══ Supplied records ══
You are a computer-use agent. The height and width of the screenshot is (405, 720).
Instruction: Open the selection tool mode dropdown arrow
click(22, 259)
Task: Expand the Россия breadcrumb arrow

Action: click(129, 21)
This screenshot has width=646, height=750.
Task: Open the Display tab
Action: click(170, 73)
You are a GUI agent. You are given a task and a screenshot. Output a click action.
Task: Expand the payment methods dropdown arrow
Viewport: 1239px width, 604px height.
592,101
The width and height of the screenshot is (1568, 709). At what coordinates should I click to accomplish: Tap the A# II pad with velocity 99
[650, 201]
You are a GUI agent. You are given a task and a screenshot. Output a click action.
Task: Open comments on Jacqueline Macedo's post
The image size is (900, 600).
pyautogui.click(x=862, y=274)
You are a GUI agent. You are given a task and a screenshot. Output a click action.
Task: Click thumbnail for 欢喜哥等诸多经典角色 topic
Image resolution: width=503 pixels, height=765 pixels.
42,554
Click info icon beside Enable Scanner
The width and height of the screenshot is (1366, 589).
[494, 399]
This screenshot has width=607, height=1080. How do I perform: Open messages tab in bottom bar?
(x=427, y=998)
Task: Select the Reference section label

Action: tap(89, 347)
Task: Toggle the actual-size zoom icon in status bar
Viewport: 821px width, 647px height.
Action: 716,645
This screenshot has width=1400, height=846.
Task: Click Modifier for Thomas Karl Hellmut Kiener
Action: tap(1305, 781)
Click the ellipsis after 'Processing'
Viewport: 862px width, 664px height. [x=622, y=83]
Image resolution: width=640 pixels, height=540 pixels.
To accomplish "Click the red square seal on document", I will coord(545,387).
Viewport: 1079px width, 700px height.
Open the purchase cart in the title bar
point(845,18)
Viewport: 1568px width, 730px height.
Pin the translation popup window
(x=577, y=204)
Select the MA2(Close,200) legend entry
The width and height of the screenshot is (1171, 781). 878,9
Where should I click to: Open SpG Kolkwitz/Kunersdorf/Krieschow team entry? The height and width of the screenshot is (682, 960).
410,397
═══
- Exercise description -
Each line in the listing above from the one containing "Instruction: Open the" through the one containing "Task: Toggle the" should be repeated exactly, and no other line.

- Answer space -
Instruction: Open the selection tool mode dropdown arrow
click(22, 259)
Task: Expand the Россия breadcrumb arrow

Action: click(129, 21)
This screenshot has width=646, height=750.
Task: Open the Display tab
Action: click(170, 73)
You are a GUI agent. You are given a task and a screenshot. Output a click action.
Task: Expand the payment methods dropdown arrow
Viewport: 1239px width, 604px height.
592,101
The width and height of the screenshot is (1568, 709). At what coordinates should I click to accomplish: Tap the A# II pad with velocity 99
[650, 201]
You are a GUI agent. You are given a task and a screenshot. Output a click action.
Task: Open comments on Jacqueline Macedo's post
The image size is (900, 600).
pyautogui.click(x=862, y=274)
You are a GUI agent. You are given a task and a screenshot. Output a click action.
Task: Click thumbnail for 欢喜哥等诸多经典角色 topic
Image resolution: width=503 pixels, height=765 pixels.
42,554
Click info icon beside Enable Scanner
The width and height of the screenshot is (1366, 589).
[494, 399]
This screenshot has width=607, height=1080. How do I perform: Open messages tab in bottom bar?
(x=427, y=998)
Task: Select the Reference section label

Action: tap(89, 347)
Task: Toggle the actual-size zoom icon in status bar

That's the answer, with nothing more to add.